Стоит отметить, что никто из славянофилов, превозносивших идеальные и современниками не виданные свойства народа, не рискнул собственным состоянием, чтобы попытаться изменить его жизнь к лучшему.

Программных высказываний Герцена, демонстрирующих исключительную любовь к России и собственному народу, слишком много, чтобы процитировать их все в одной статье. Более того - самоопределение и будущее России, ее место среди других народов и роль в истории была центральным вопросом для Герцена, проходящим сквозь большую часть его публицистических текстов.

Вера его в силу и самобытность национального характера никак не меньше веры славянофилов. Камень преткновения для обеих партий – правление Петра I, якобы заставившего народ изменить себе и насильственно измениться, рассматривается Герценом принципиально иначе. Русский народ, во-первых, слишком самобытен, силен и целостен, чтобы измениться в корне – он просто легко принял иные внешние формы, выбрав для себя наилучшее, более подходящее для развития: «Сколько ни декламировали о нашей подражательности, она вся сводится на готовность принять и усвоить формы, вовсе не теряя своего характера, – усвоить их потому, что в них шире, лучше, удобнее может развиваться все то, что бродит в уме и в душе, что толчется там и требует выхода, обнаружения». С другой стороны, эта легкость в изменении внешней формы показывает, что цивилизационный разлом между Европой и Россией невелик: «Разве вельможи Екатерины оттого, что они приобрели все изящество, всю утонченность версальских форм (до чего никогда не могли дойти немецкие гранды), не остались по всему русскими барами, со всею удалью национального характера, с его недостатками и с его разметистостью? В них иностранного ничего не было, кроме выработанной формы…».

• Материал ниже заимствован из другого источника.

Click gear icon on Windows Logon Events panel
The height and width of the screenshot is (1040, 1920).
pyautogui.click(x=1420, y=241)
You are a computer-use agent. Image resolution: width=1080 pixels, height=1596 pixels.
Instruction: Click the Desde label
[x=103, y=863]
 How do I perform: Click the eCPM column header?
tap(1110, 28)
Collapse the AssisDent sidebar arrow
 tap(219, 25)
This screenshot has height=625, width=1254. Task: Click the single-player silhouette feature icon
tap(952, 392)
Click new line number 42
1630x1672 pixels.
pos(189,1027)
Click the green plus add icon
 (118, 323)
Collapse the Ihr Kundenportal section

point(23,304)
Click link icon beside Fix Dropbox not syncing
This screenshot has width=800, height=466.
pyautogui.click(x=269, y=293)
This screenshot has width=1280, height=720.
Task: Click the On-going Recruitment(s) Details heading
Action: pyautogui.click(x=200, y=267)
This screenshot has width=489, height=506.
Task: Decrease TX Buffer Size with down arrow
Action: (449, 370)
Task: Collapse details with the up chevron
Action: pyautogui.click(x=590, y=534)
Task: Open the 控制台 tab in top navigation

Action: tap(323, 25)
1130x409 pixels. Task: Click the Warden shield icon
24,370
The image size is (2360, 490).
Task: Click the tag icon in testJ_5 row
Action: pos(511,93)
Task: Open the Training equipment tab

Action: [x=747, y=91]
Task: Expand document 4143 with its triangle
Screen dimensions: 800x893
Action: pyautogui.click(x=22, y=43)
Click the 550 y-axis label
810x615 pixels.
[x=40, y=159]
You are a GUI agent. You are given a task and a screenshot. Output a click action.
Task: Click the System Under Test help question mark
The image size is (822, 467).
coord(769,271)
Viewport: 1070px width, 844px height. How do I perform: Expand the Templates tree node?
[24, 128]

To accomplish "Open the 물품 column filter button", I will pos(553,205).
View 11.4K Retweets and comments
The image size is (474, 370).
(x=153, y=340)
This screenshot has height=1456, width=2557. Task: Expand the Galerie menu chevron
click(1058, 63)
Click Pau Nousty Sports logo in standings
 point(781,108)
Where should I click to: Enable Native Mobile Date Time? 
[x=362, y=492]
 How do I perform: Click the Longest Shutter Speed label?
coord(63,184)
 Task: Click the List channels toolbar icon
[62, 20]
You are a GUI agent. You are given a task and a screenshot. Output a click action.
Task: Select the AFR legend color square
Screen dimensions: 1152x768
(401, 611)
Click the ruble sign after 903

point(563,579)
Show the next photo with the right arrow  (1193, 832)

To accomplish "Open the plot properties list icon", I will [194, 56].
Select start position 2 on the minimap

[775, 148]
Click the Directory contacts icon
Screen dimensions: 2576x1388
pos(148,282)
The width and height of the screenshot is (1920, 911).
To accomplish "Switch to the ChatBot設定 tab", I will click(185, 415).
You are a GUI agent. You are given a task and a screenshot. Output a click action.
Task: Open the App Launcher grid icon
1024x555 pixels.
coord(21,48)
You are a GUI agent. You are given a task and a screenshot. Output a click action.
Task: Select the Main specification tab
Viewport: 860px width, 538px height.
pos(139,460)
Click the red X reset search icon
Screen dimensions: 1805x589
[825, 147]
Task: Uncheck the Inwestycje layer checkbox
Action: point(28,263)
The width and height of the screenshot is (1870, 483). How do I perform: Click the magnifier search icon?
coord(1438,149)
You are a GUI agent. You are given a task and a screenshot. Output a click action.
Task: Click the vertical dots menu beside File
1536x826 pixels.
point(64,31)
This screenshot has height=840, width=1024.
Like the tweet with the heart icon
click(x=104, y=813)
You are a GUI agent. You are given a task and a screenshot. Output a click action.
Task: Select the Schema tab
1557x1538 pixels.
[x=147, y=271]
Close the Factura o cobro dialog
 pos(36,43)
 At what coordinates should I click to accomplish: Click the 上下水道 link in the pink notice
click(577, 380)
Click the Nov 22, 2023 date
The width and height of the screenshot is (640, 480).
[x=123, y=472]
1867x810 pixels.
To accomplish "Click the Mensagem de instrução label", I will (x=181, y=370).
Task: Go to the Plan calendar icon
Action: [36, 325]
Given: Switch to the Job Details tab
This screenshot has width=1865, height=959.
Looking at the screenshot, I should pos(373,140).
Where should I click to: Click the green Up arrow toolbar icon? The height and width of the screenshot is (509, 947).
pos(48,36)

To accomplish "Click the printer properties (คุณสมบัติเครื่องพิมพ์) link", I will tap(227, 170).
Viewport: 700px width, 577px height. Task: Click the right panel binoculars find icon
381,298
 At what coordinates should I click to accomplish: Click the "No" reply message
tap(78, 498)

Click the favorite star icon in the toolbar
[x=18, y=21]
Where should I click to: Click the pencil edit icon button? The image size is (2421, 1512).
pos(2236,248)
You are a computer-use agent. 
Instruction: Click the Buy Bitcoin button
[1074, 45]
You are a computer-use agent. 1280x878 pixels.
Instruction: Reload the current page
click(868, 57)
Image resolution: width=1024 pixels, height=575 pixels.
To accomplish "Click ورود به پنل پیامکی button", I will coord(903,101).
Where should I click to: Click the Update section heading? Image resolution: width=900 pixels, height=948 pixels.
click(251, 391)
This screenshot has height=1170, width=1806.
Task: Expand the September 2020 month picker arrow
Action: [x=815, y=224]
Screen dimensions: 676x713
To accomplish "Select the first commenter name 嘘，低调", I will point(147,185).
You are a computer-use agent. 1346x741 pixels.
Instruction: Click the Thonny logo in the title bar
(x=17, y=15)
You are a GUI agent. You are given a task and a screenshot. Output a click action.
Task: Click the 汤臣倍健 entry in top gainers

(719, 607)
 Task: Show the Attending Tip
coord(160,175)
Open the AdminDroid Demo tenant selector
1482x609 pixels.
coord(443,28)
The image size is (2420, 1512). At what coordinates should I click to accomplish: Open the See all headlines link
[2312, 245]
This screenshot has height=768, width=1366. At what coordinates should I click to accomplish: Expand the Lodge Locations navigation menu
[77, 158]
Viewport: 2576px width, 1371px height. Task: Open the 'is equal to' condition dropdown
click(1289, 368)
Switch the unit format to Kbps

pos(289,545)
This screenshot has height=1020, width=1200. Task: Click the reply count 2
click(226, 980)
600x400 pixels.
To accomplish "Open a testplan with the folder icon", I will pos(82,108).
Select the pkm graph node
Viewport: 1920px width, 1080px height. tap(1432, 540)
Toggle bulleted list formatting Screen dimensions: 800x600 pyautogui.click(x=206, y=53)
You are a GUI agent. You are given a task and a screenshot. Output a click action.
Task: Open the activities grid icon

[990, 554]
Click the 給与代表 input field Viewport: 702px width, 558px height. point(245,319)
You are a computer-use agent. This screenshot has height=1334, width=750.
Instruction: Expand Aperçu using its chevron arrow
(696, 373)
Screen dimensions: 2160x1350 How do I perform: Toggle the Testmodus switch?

Кроме того, признавая «многое скорбное этого (петровского – С.В.) разъединения», Герцен настаивает на несомненном благе, им принесенном, среди прочего – осознание русскими собственной национальной идентичности: «близость с Европой ободряет, развивает веру в нашу национальность».

Самым же ярким манифестом в этом отношении, «символом веры» Герцена по поводу своей национальной и цивилизационной принадлежности стал официальный ответ (в английской газете The Morning Advertiser) от 15 февраля 1855 г. на резкие нападки эмигранта-публициста И.Г. Головина, взявшегося оспаривать его право представлять революционную Россию на международном демократическом митинге, как якобы не русского, а «немецкого жида, родившегося в России»: «…Русский по рождению, русский по воспитанию и, позвольте прибавить, вопреки или скорое благодаря теперешнему положению дел, русский всем своим сердцем, я считаю своим долгом требовать в Европе признания моего русского происхождения, что никогда не ставилось даже под сомнение в России ни со стороны признававшей меня революционной партии, ни со стороны царя, преследовавшего меня».